Examples: %on %event 10 %start %if EVENT INF&255#8 %start %signal %event 10, EVENT INF&255 ! All subevents except 8 are passed to outer block %finish : : ! Code to deal with subevent 8 of event 10 : %finish
System defined events %integer SUBCLASS, EVENTNO %constant %string(21)%array MESSAGE(1:2) = %c "Capacity exceeded", "Array bounds exceeded" %on %event 6 %start SUBCLASS = EVENT INF&X'FF' EVENTNO = EVENT INF>>8 & 15 %if 1<SUBCLASS<=2 %then PRINTSTRING(MESSAGE(SUBCLASS)) %c %else PRINTSTRING("Invalid subclass") NEWLINE ->ERROR EXIT %finish : : ERROR EXIT: ....
User defined events %integer SUBEVENT %on %event 12 %start PRINTSTRING("Event 12 has been intercepted") NEWLINE ->EVENT 12 %finish : : SUBEVENT = 2 : : %signal %event 12, SUBEVENT : : EVENT 12: .....
{IMP77: a standard record map is provided to enable the programmer to determine further information when an event occurs. %record %format EVENT FM(%integer EVENT, SUB, EXTRA) %record(EVENT FM)%map EVENT EVENT returns a reference to a system-provided record which contains the parameters of the last event to have been signalled. If no event has been signalled all the fields of the record are set to zero. Consult Appendix B and documents relating to specific implementations of IMP77 for details of the information returned.} Note that the event mechanism is designed for intercepting the occasional event only - overheads are high if the %on %event statement is used frequently.

Procedures

KEY A procedure takes the form of a block in which the first %begin is replaced by the procedure heading. However, a procedure can only be entered by execution of a procedure call statement, whereas a block is entered when the %begin statement at the start of the block is executed. There are three forms of procedure - %routine, %function (or %fn) and %map. Example: %begin %integer %array A(1:40) : : %routine CLEARA %integer I A(I) = 0 %for I=1,1,40 %end {Of %routine CLEARA.} :
: CLEARA : : %end %of %program In this example, a procedure - routine CLEARA - is described and then used by means of the procedure call statement 'CLEARA'. CLEARA is effectively a named block: if the procedure heading were replaced by %begin and the procedure description moved down to take the place of the procedure call statement, the effect would be exactly the same. However, by making the block a routine - and thus giving it a name - it is possible to call it at different places in the program without repeating the description each time. In addition, procedures can have parameters, passed to them via a parameter list enclosed in brackets in the procedure call statement.
Example: %begin %integer F, T %string(31) %array A(0:99) %routine STRINGSORT(%string(*)%array %name X, %integer FROM, TO) %integer L, U %string(255) D : : %end {Of %routine STRINGSORT.} : : STRINGSORT(A, F, T) : : %end %of %program
In the above example, the procedure heading specifies the form of procedure (%routine) being described, gives the procedure the identifier STRINGSORT and describes the number, order and types of variables passed as parameters, using dummy names. The procedure is entered when the call statement STRINGSORT(A, F, T) is executed. The first line of a procedure has one of the following forms: %routine <name> (<parameter list>) <type> %function <name> (<parameter list>) <type> %map <name> (<parameter list>) where <type> is one of the arithmetic types, or %string(<n>) or %record(<format>), and (<parameter list>) is optional.

# MATERIAL

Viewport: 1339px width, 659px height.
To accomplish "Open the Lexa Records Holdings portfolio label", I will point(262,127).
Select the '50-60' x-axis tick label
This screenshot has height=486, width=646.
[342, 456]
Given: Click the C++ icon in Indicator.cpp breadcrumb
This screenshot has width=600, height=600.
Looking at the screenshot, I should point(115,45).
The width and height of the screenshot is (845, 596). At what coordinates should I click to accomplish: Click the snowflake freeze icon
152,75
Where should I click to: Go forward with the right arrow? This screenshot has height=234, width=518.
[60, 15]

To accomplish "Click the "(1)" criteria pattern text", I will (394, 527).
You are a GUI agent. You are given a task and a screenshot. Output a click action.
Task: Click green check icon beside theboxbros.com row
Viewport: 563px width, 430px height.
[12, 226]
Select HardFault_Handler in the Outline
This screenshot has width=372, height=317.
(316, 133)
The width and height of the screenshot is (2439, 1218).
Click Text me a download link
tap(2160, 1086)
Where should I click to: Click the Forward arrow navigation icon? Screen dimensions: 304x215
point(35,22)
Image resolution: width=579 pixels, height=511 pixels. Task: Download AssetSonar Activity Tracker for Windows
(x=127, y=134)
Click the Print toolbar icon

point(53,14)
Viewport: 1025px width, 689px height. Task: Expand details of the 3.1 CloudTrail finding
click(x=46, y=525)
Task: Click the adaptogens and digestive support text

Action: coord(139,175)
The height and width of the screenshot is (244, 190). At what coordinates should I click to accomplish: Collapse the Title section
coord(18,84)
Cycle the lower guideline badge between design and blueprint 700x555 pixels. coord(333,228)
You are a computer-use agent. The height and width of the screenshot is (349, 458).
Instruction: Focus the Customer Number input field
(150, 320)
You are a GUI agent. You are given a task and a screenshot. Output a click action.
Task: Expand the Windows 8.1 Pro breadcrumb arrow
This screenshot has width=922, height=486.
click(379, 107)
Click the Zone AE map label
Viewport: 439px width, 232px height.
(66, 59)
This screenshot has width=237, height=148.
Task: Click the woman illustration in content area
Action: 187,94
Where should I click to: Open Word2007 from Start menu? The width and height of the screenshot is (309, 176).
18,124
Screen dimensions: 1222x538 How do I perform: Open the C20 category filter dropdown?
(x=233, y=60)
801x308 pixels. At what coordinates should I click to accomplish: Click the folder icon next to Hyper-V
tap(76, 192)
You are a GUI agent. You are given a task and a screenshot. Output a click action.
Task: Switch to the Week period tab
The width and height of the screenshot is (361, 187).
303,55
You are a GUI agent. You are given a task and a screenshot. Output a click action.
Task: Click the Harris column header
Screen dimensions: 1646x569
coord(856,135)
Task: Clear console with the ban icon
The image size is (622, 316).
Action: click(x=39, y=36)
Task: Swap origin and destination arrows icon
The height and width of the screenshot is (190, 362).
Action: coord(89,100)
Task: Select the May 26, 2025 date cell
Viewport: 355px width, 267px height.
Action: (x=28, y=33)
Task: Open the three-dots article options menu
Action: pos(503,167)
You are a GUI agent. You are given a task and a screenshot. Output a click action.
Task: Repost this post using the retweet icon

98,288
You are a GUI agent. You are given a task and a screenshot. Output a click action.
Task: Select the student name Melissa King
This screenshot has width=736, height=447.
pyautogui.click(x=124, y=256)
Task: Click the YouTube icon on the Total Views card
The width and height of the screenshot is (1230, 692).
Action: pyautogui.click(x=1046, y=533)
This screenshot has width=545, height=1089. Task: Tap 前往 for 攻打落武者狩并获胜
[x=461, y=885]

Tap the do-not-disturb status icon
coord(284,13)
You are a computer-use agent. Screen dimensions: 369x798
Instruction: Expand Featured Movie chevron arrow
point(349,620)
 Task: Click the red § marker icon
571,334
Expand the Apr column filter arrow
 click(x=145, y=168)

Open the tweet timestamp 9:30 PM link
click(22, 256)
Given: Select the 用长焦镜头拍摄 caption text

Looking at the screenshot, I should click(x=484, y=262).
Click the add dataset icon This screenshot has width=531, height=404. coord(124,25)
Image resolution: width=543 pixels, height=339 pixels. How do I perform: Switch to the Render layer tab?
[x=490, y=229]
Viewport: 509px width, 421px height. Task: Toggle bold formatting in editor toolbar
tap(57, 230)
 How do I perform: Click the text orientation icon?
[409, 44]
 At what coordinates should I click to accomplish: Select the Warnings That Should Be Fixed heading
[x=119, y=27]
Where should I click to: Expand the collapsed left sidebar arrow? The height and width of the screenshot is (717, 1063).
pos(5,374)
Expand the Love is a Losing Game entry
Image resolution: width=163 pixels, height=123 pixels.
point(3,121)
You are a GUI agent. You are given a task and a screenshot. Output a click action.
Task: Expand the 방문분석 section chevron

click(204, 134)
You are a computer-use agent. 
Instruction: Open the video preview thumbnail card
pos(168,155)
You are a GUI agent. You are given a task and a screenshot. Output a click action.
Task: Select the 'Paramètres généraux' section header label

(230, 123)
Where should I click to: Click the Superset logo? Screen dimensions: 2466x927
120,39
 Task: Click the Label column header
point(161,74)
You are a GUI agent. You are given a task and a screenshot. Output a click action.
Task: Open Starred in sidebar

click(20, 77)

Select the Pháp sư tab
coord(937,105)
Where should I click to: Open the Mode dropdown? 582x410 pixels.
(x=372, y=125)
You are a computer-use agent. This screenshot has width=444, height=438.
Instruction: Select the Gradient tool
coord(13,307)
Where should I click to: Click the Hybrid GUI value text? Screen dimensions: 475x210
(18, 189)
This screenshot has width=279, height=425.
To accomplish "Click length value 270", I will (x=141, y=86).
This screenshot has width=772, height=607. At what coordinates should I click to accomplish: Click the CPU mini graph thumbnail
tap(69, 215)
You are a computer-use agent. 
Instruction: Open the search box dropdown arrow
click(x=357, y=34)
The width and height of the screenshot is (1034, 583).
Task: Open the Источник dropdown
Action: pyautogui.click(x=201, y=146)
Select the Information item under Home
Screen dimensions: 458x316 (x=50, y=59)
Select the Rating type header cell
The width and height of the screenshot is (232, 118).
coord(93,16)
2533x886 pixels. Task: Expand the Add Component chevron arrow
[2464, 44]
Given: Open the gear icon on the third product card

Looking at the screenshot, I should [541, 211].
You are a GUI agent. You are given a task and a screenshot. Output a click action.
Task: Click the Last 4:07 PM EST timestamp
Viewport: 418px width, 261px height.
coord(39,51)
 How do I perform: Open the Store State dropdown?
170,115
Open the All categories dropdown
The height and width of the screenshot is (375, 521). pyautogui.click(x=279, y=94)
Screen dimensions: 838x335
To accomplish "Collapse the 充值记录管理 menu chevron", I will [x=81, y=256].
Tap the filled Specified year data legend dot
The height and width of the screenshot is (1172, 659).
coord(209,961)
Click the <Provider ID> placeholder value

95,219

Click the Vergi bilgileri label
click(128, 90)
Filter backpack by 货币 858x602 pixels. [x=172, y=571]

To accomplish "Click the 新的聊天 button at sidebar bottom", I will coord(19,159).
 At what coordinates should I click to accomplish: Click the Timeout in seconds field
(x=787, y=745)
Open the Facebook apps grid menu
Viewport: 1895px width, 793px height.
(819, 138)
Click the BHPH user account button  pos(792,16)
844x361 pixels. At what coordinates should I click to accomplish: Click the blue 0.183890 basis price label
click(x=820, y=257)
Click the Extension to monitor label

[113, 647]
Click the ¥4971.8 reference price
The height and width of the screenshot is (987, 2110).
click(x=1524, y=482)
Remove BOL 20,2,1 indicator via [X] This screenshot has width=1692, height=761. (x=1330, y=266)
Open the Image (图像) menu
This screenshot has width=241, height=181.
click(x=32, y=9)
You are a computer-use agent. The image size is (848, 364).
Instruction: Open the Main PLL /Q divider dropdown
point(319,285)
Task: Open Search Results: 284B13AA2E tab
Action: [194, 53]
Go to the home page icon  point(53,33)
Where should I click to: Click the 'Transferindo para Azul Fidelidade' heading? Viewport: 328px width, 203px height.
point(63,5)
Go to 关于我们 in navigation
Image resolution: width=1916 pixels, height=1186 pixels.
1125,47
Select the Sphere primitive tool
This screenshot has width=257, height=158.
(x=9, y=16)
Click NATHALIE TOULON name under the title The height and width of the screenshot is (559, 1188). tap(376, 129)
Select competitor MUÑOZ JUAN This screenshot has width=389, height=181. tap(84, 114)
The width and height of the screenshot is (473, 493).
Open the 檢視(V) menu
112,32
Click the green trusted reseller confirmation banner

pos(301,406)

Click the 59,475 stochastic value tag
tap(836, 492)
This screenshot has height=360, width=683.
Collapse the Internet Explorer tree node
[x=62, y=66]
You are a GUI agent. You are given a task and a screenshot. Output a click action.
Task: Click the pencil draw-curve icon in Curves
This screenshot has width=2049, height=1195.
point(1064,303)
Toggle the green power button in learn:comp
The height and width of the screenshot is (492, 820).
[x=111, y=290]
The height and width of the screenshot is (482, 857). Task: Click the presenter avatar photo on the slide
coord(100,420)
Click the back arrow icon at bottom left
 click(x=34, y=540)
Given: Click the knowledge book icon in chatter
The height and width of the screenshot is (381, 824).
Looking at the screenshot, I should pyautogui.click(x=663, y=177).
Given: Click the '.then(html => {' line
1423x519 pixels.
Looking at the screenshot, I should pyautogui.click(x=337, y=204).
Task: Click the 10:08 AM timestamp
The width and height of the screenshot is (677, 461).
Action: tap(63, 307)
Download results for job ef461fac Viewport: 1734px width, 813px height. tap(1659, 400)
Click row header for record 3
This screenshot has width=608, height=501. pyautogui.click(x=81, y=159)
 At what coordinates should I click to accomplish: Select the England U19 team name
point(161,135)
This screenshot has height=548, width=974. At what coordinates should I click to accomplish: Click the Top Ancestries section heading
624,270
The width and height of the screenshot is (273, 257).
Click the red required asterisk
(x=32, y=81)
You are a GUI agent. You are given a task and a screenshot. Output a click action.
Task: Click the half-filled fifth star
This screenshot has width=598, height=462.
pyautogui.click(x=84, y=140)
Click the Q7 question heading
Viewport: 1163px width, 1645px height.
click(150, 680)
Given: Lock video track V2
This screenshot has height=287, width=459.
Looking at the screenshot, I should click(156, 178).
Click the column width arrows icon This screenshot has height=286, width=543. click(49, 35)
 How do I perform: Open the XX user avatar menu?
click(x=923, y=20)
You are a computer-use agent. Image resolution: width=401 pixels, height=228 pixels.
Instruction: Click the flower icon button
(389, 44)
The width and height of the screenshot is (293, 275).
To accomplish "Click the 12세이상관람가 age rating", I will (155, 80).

# WHAT IS REQUIRED
Reproduce, word for word, the portion of the IMP77 programming excerpt above from "Example: %begin %integer F, T" to "list>) is optional.".

# SOLVED PROBLEM
Example: %begin %integer F, T %string(31) %array A(0:99) %routine STRINGSORT(%string(*)%array %name X, %integer FROM, TO) %integer L, U %string(255) D : : %end {Of %routine STRINGSORT.} : : STRINGSORT(A, F, T) : : %end %of %program
In the above example, the procedure heading specifies the form of procedure (%routine) being described, gives the procedure the identifier STRINGSORT and describes the number, order and types of variables passed as parameters, using dummy names. The procedure is entered when the call statement STRINGSORT(A, F, T) is executed. The first line of a procedure has one of the following forms: %routine <name> (<parameter list>) <type> %function <name> (<parameter list>) <type> %map <name> (<parameter list>) where <type> is one of the arithmetic types, or %string(<n>) or %record(<format>), and (<parameter list>) is optional.